Repeat every one of the entries below, word for word and line for line, without changing anything.
━━━━━━━━━━━━━━━━━━━━
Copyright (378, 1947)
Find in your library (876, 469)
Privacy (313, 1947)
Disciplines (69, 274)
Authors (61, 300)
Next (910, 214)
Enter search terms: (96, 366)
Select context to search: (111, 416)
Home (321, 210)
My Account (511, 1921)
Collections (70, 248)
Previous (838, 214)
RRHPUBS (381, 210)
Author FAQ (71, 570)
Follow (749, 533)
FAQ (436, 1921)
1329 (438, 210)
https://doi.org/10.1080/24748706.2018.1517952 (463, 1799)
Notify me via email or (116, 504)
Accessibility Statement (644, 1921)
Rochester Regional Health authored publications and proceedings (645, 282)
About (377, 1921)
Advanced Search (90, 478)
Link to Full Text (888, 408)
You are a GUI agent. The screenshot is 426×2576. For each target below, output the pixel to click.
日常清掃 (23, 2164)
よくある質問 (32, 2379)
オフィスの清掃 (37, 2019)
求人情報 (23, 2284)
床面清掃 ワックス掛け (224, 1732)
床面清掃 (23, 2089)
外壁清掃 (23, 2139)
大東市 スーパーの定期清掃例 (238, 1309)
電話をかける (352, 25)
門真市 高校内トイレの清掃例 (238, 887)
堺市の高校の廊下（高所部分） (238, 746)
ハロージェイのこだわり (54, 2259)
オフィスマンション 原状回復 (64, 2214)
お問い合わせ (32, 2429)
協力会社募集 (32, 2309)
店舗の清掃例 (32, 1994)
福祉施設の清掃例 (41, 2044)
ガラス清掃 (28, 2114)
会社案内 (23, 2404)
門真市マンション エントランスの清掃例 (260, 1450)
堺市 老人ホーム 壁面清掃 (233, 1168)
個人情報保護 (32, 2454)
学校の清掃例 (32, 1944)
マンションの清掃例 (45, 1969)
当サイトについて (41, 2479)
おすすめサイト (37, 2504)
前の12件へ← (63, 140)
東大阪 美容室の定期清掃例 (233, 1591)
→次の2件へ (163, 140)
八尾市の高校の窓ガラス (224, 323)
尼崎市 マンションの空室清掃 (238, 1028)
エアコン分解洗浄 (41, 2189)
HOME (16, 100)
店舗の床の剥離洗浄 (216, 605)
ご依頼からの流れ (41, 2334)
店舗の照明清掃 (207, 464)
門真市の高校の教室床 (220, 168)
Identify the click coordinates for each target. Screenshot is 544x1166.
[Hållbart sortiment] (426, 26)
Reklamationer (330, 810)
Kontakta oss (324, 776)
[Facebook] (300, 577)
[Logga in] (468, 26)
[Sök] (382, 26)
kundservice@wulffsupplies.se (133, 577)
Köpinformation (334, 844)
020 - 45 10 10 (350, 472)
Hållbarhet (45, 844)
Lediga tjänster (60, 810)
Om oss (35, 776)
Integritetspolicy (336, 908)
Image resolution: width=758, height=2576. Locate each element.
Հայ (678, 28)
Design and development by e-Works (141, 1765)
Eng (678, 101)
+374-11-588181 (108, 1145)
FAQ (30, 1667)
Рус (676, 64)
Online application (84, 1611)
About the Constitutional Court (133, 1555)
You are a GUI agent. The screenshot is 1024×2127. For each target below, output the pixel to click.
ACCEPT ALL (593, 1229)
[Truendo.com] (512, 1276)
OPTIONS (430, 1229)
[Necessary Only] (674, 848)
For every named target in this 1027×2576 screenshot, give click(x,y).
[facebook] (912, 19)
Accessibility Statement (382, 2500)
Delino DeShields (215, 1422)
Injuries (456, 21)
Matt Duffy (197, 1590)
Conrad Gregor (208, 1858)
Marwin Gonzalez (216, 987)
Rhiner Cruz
━━━━━━━━━━━━━━━━━━━━
**Answer to this task:**
Copyright (378, 1947)
Find in your library (876, 469)
Privacy (313, 1947)
Disciplines (69, 274)
Authors (61, 300)
Next (910, 214)
Enter search terms: (96, 366)
Select context to search: (111, 416)
Home (321, 210)
My Account (511, 1921)
Collections (70, 248)
Previous (838, 214)
RRHPUBS (381, 210)
Author FAQ (71, 570)
Follow (749, 533)
FAQ (436, 1921)
1329 (438, 210)
https://doi.org/10.1080/24748706.2018.1517952 (463, 1799)
Notify me via email or (116, 504)
Accessibility Statement (644, 1921)
Rochester Regional Health authored publications and proceedings (645, 282)
About (377, 1921)
Advanced Search (90, 478)
Link to Full Text (888, 408)
You are a GUI agent. The screenshot is 426×2576. For each target below, output the pixel to click.
日常清掃 (23, 2164)
よくある質問 (32, 2379)
オフィスの清掃 (37, 2019)
求人情報 (23, 2284)
床面清掃 ワックス掛け (224, 1732)
床面清掃 (23, 2089)
外壁清掃 (23, 2139)
大東市 スーパーの定期清掃例 (238, 1309)
電話をかける (352, 25)
門真市 高校内トイレの清掃例 (238, 887)
堺市の高校の廊下（高所部分） (238, 746)
ハロージェイのこだわり (54, 2259)
オフィスマンション 原状回復 (64, 2214)
お問い合わせ (32, 2429)
協力会社募集 (32, 2309)
店舗の清掃例 (32, 1994)
福祉施設の清掃例 (41, 2044)
ガラス清掃 (28, 2114)
会社案内 (23, 2404)
門真市マンション エントランスの清掃例 (260, 1450)
堺市 老人ホーム 壁面清掃 (233, 1168)
個人情報保護 (32, 2454)
学校の清掃例 (32, 1944)
マンションの清掃例 (45, 1969)
当サイトについて (41, 2479)
おすすめサイト (37, 2504)
前の12件へ← (63, 140)
東大阪 美容室の定期清掃例 (233, 1591)
→次の2件へ (163, 140)
八尾市の高校の窓ガラス (224, 323)
尼崎市 マンションの空室清掃 (238, 1028)
エアコン分解洗浄 (41, 2189)
HOME (16, 100)
店舗の床の剥離洗浄 (216, 605)
ご依頼からの流れ (41, 2334)
店舗の照明清掃 (207, 464)
門真市の高校の教室床 (220, 168)
Identify the click coordinates for each target. Screenshot is 544x1166.
[Hållbart sortiment] (426, 26)
Reklamationer (330, 810)
Kontakta oss (324, 776)
[Facebook] (300, 577)
[Logga in] (468, 26)
[Sök] (382, 26)
kundservice@wulffsupplies.se (133, 577)
Köpinformation (334, 844)
020 - 45 10 10 (350, 472)
Hållbarhet (45, 844)
Lediga tjänster (60, 810)
Om oss (35, 776)
Integritetspolicy (336, 908)
Image resolution: width=758, height=2576. Locate each element.
Հայ (678, 28)
Design and development by e-Works (141, 1765)
Eng (678, 101)
+374-11-588181 (108, 1145)
FAQ (30, 1667)
Рус (676, 64)
Online application (84, 1611)
About the Constitutional Court (133, 1555)
You are a GUI agent. The screenshot is 1024×2127. For each target below, output the pixel to click.
ACCEPT ALL (593, 1229)
[Truendo.com] (512, 1276)
OPTIONS (430, 1229)
[Necessary Only] (674, 848)
For every named target in this 1027×2576 screenshot, give click(x,y).
[facebook] (912, 19)
Accessibility Statement (382, 2500)
Delino DeShields (215, 1422)
Injuries (456, 21)
Matt Duffy (197, 1590)
Conrad Gregor (208, 1858)
Marwin Gonzalez (216, 987)
Rhiner Cruz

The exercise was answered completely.